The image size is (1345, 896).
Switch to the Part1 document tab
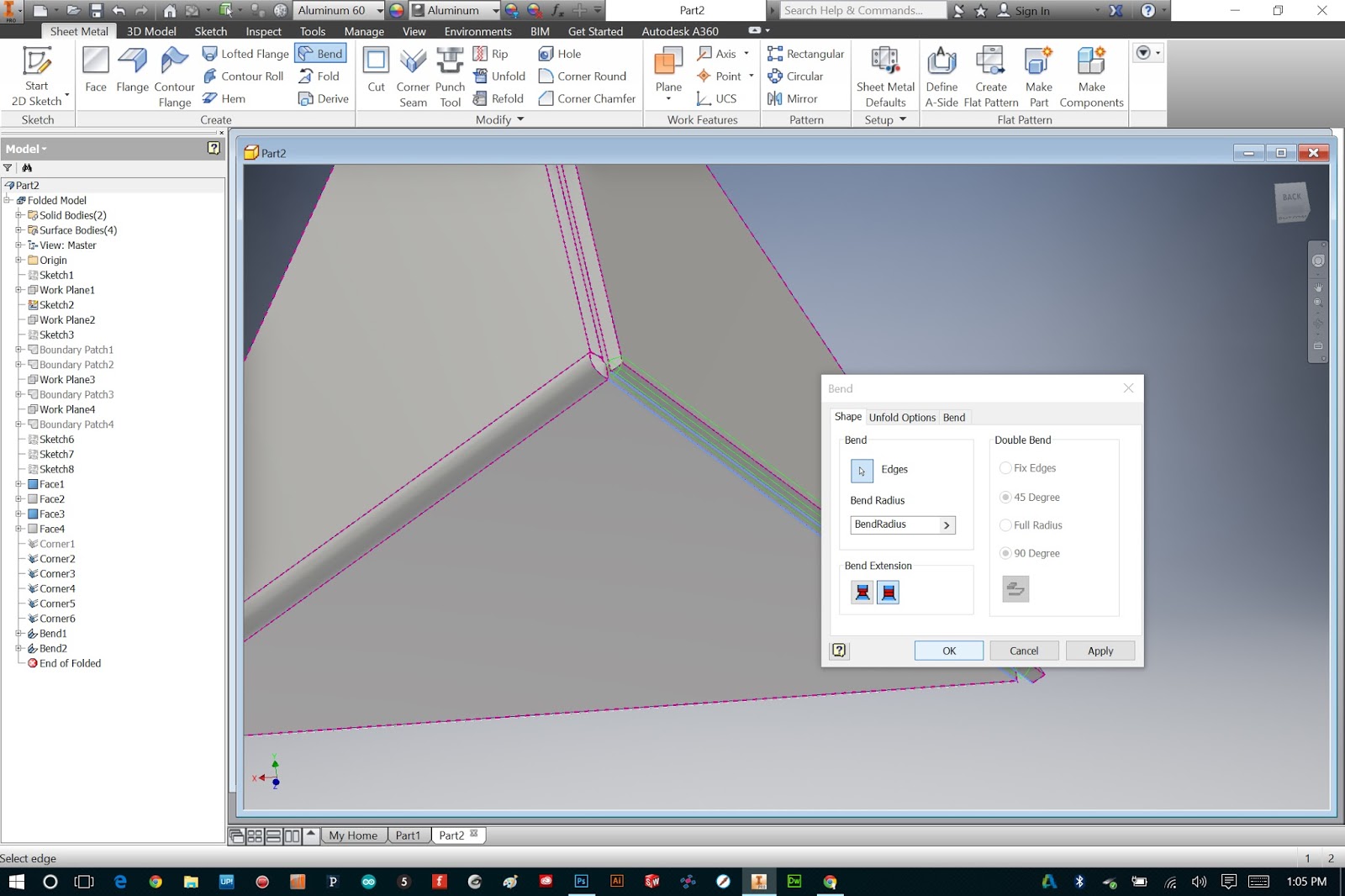click(409, 835)
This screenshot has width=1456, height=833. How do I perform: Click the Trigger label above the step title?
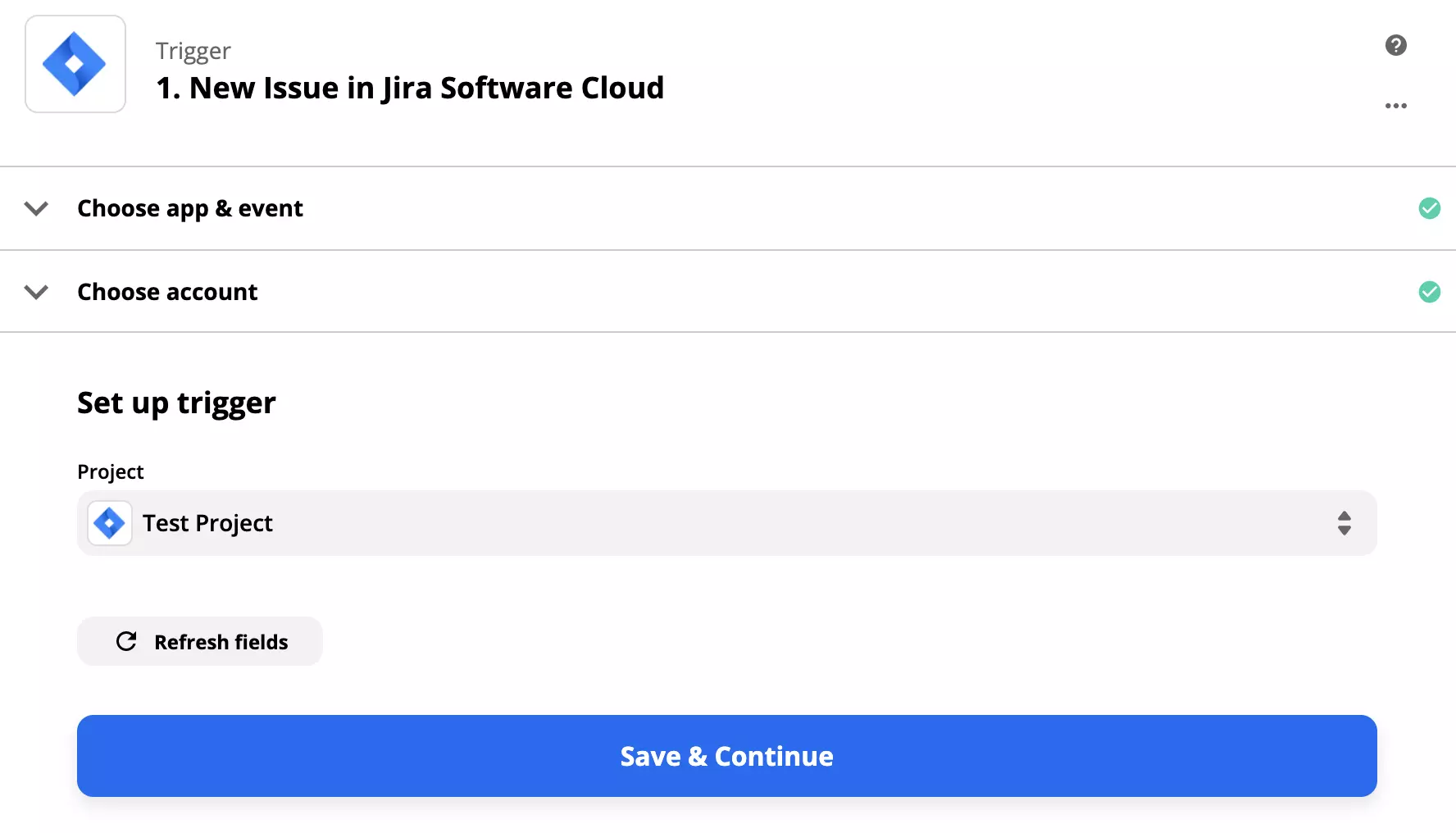tap(193, 50)
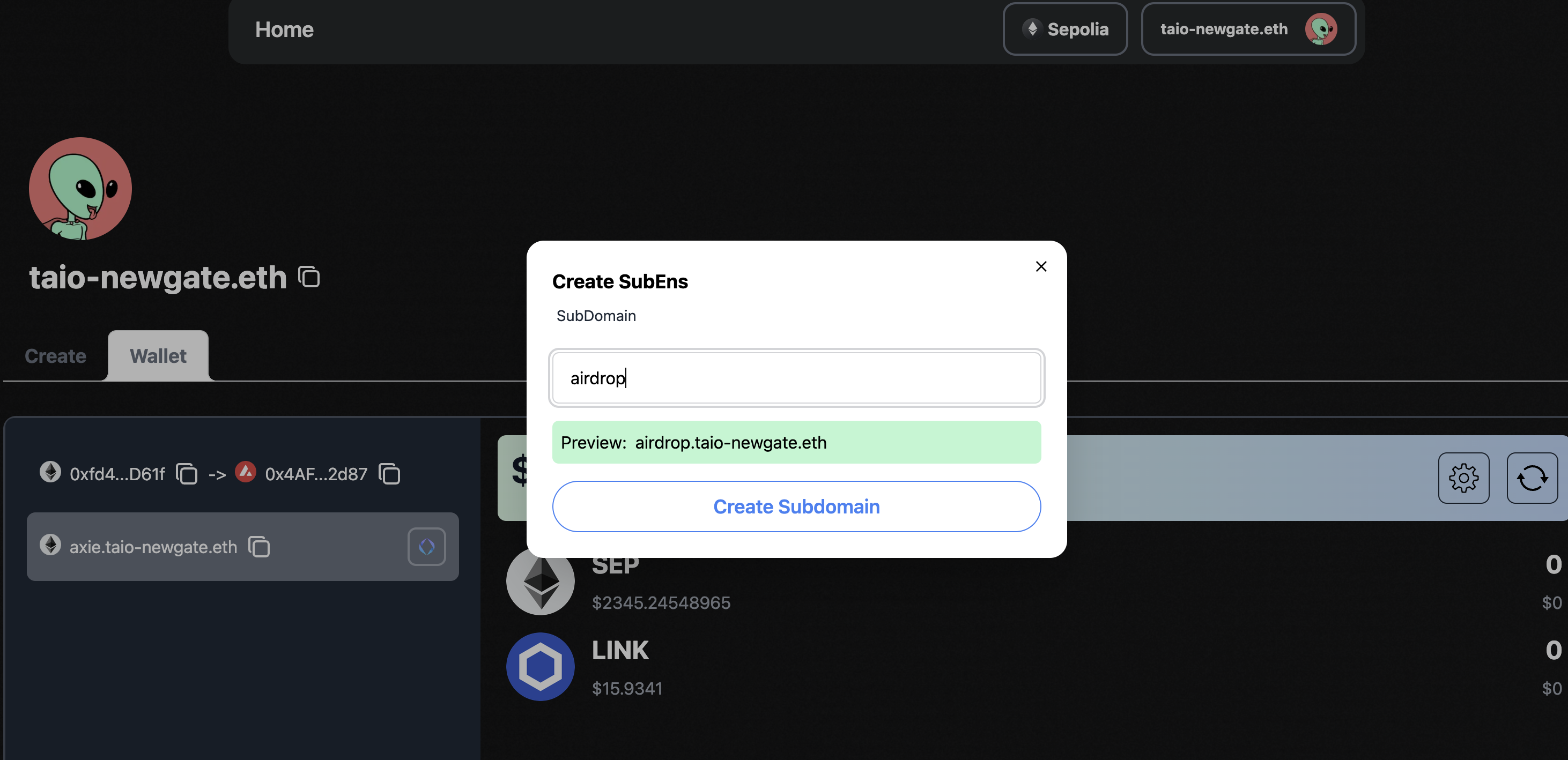
Task: Open the Sepolia network selector
Action: [x=1065, y=29]
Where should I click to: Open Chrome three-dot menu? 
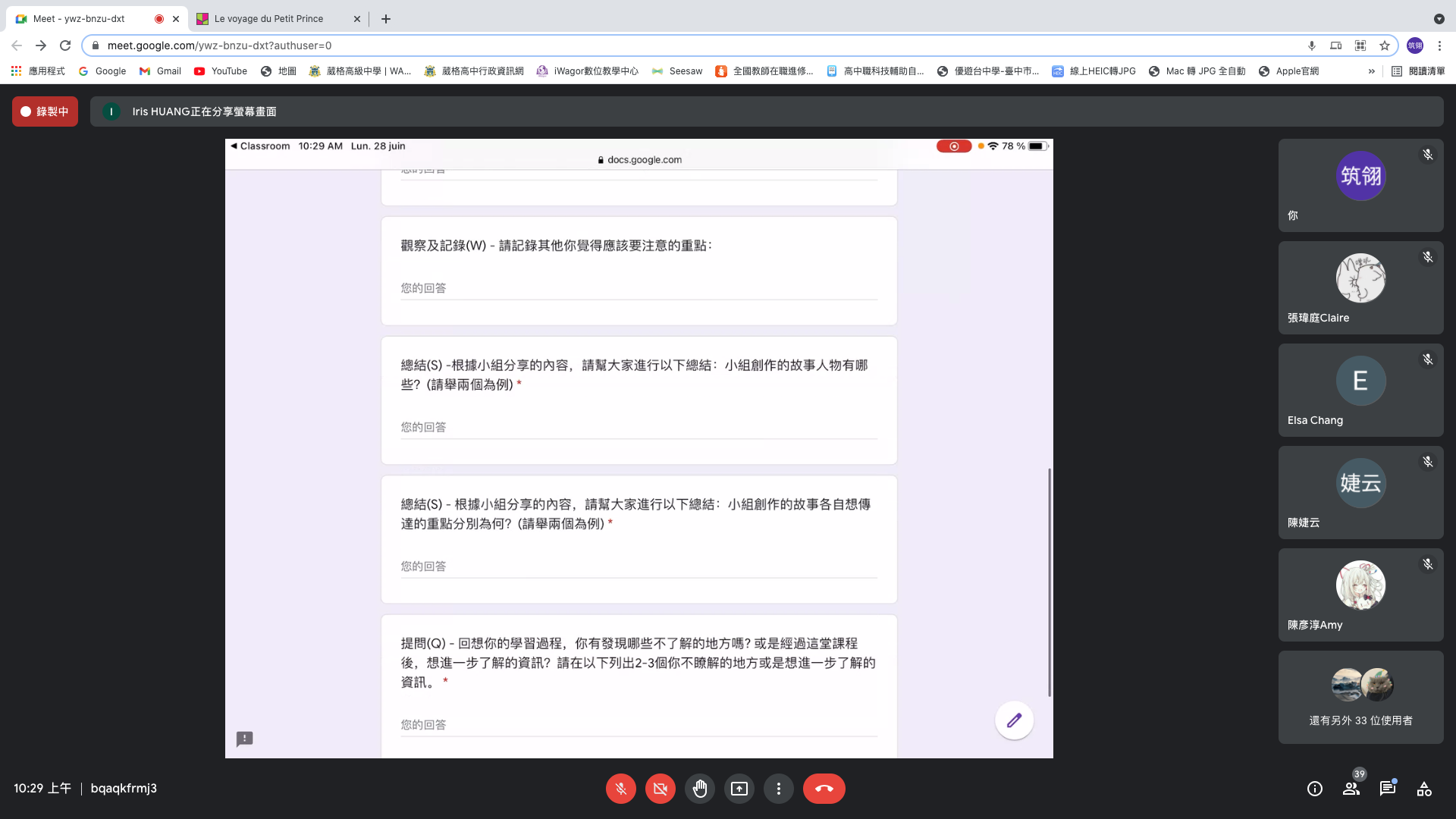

######

Required action:
Retype the records in full. Do not carry over the images.

Written solution:
The image size is (1345, 896).
Switch to the Part1 document tab
click(409, 835)
This screenshot has width=1456, height=833. How do I perform: Click the Trigger label above the step title?
tap(193, 50)
Task: Open the Sepolia network selector
Action: [x=1065, y=29]
Where should I click to: Open Chrome three-dot menu? 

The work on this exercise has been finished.